Falzone is the seasoned veteran at the New York Tracon (Terminal Radar Approach Control), Bell the mysterious newcomer whose previous jobs were in the southwest, and the two characters square off like gunslingers in a protracted western showdown; the script is so tritely contrived that they even have a couple of rude exchanges — inaugurated by Bell’s motorcycle nearly hitting Falzone’s car — before they’re allowed to meet. Before long, Falzone is chatting up Bell’s 19-year-old wife and drinking his way into her bed; Bell reciprocates by seducing Falzone’s wife while helping her learn French.

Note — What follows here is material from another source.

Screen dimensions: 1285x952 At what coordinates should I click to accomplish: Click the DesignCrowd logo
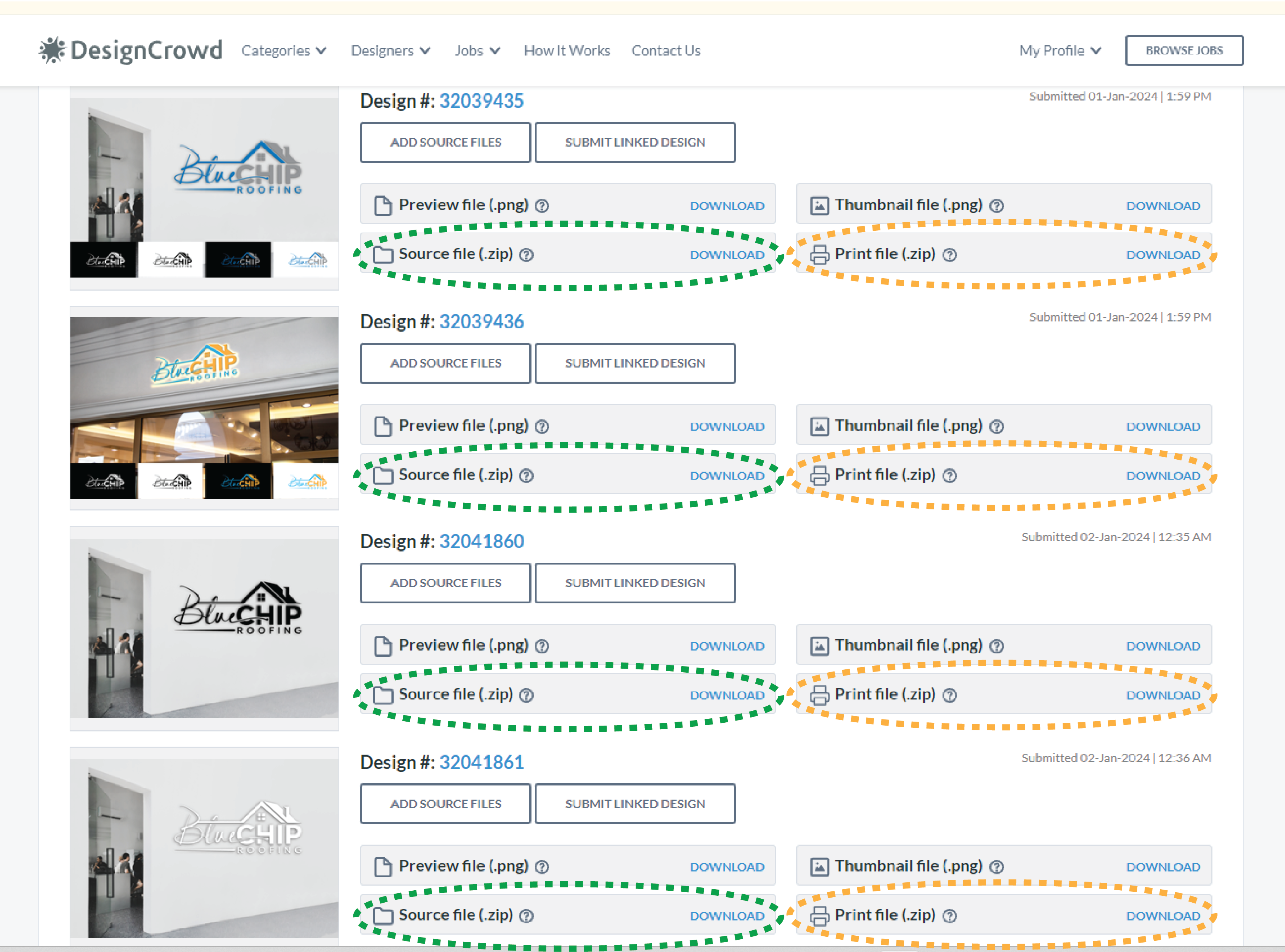point(130,51)
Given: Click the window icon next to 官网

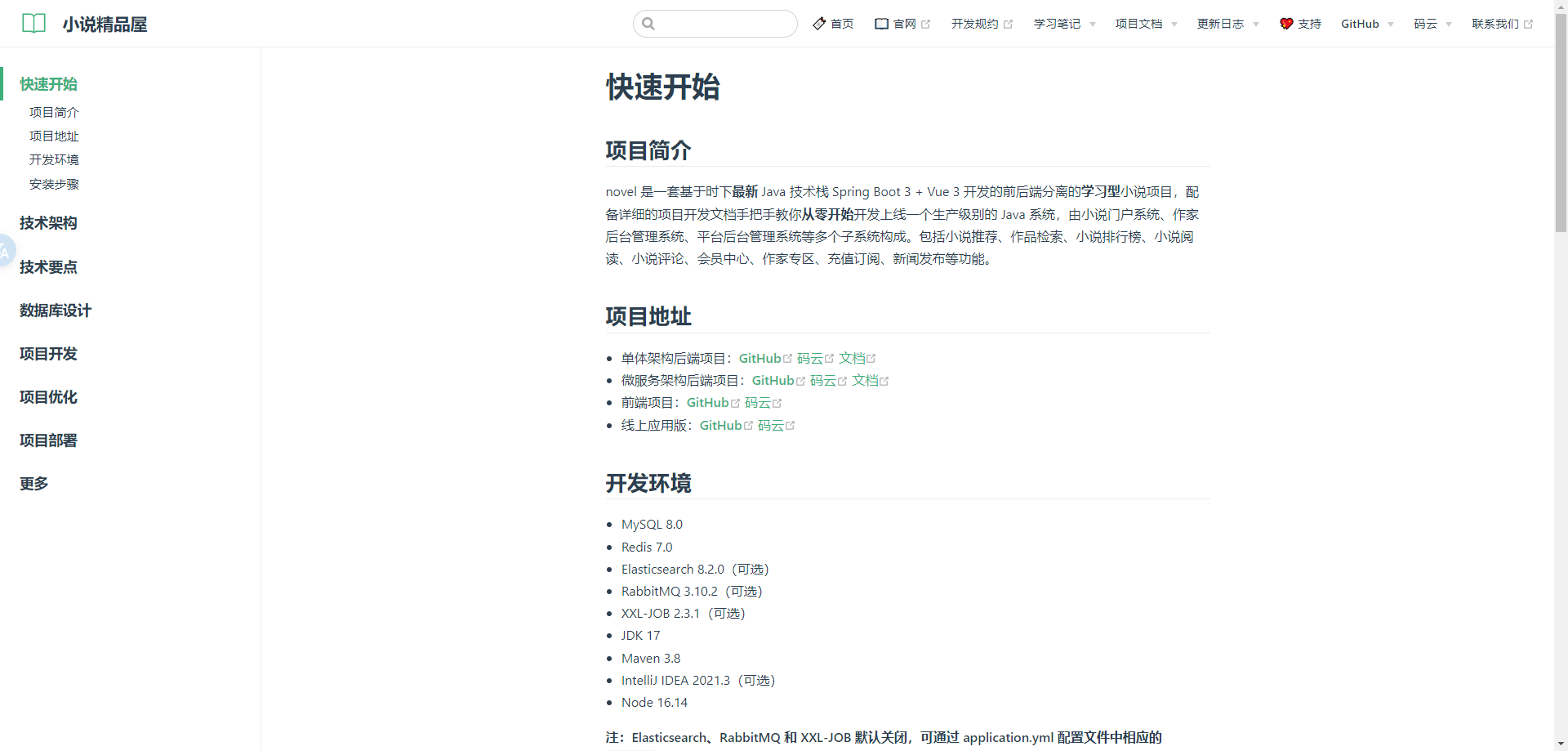Looking at the screenshot, I should pyautogui.click(x=881, y=24).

None of this has much to do with air-traffic controlling, which is brought back into the story only when a couple of artificial climaxes are needed. The only thing that keeps the proceedings bearable is the cast gamely rolling with all the shameless sitcom punches the script keeps throwing at them. During the sporadic Tracon sessions, the possibility of coordinating the controllers’ patter with actual flight maneuvers — the Kubrickian endeavor I was hoping for — is never explored. Newell lazily cuts to a plane in the sky every once in a while but rarely bothers to connect a radar-screen crisis with anything resembling an airborne event, so the suspense of these sequences remains blandly underdeveloped.
Pushing Tin goes for the short-term kickers that appear before commercial breaks, unable to build or elaborate on anything Walsh or Hawks or Kubrick did. The versions of reality offered by those filmmakers imply sustained recognitions of one kind or another that ultimately add up to social observations, but this movie hurries past what makes air-traffic controlling an edgy business in order to keep us from thinking about what might change that business. In this respect it isn’t much different from The Matrix or even a more attractive venture like eXistenZ, though it incidentally clarifies what makes these virtual-reality movies beside the point. Since we’re already living in virtual reality — because our culture is so steeped in the fantasy evasions of TV, movies, the media in general — a true virtual-reality movie would have to offer us some version of reality if it wanted to rouse us at all. As Walsh, Hawks, and Kubrick have amply shown, that doesn’t preclude rousing entertainment.